▶ [What this task involves]: All of the data needs to be printed again, exactly as written.

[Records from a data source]
[Start of Attachment]
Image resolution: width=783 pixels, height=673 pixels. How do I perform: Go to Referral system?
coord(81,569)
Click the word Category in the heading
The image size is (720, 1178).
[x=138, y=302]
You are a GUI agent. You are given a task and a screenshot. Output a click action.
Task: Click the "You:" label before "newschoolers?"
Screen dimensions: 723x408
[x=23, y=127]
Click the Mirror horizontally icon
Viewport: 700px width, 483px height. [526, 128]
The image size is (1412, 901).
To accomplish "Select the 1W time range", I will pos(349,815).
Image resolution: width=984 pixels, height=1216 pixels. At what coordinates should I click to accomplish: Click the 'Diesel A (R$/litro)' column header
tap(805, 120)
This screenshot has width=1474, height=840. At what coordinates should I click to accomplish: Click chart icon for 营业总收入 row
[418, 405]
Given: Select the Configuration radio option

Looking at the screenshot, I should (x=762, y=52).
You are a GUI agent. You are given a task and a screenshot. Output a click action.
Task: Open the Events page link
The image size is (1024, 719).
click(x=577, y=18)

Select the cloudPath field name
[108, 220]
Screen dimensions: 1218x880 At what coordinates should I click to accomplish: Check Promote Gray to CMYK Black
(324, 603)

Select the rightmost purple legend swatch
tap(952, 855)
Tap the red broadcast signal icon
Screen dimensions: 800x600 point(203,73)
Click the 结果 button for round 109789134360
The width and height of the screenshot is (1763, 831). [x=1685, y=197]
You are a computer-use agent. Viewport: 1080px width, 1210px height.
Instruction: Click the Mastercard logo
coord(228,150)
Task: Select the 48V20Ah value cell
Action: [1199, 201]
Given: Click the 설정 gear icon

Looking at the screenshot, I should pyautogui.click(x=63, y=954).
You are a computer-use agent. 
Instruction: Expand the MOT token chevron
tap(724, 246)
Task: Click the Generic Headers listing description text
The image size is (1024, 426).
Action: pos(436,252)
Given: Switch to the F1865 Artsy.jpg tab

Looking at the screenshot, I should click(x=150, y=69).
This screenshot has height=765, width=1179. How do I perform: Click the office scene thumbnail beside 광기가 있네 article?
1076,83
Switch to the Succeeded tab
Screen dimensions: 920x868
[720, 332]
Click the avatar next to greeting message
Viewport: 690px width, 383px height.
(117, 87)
[End of Attachment]
▶ [Solution to this task]:
Image resolution: width=783 pixels, height=673 pixels. How do I perform: Go to Referral system?
coord(81,569)
Click the word Category in the heading
The image size is (720, 1178).
[x=138, y=302]
You are a GUI agent. You are given a task and a screenshot. Output a click action.
Task: Click the "You:" label before "newschoolers?"
Screen dimensions: 723x408
[x=23, y=127]
Click the Mirror horizontally icon
Viewport: 700px width, 483px height. [526, 128]
The image size is (1412, 901).
To accomplish "Select the 1W time range", I will pos(349,815).
Image resolution: width=984 pixels, height=1216 pixels. At what coordinates should I click to accomplish: Click the 'Diesel A (R$/litro)' column header
tap(805, 120)
This screenshot has width=1474, height=840. At what coordinates should I click to accomplish: Click chart icon for 营业总收入 row
[418, 405]
Given: Select the Configuration radio option

Looking at the screenshot, I should (x=762, y=52).
You are a GUI agent. You are given a task and a screenshot. Output a click action.
Task: Open the Events page link
The image size is (1024, 719).
click(x=577, y=18)

Select the cloudPath field name
[108, 220]
Screen dimensions: 1218x880 At what coordinates should I click to accomplish: Check Promote Gray to CMYK Black
(324, 603)

Select the rightmost purple legend swatch
tap(952, 855)
Tap the red broadcast signal icon
Screen dimensions: 800x600 point(203,73)
Click the 结果 button for round 109789134360
The width and height of the screenshot is (1763, 831). [x=1685, y=197]
You are a computer-use agent. Viewport: 1080px width, 1210px height.
Instruction: Click the Mastercard logo
coord(228,150)
Task: Select the 48V20Ah value cell
Action: [1199, 201]
Given: Click the 설정 gear icon

Looking at the screenshot, I should pyautogui.click(x=63, y=954).
You are a computer-use agent. 
Instruction: Expand the MOT token chevron
tap(724, 246)
Task: Click the Generic Headers listing description text
The image size is (1024, 426).
Action: pos(436,252)
Given: Switch to the F1865 Artsy.jpg tab

Looking at the screenshot, I should click(x=150, y=69).
This screenshot has height=765, width=1179. How do I perform: Click the office scene thumbnail beside 광기가 있네 article?
1076,83
Switch to the Succeeded tab
Screen dimensions: 920x868
[720, 332]
Click the avatar next to greeting message
Viewport: 690px width, 383px height.
(117, 87)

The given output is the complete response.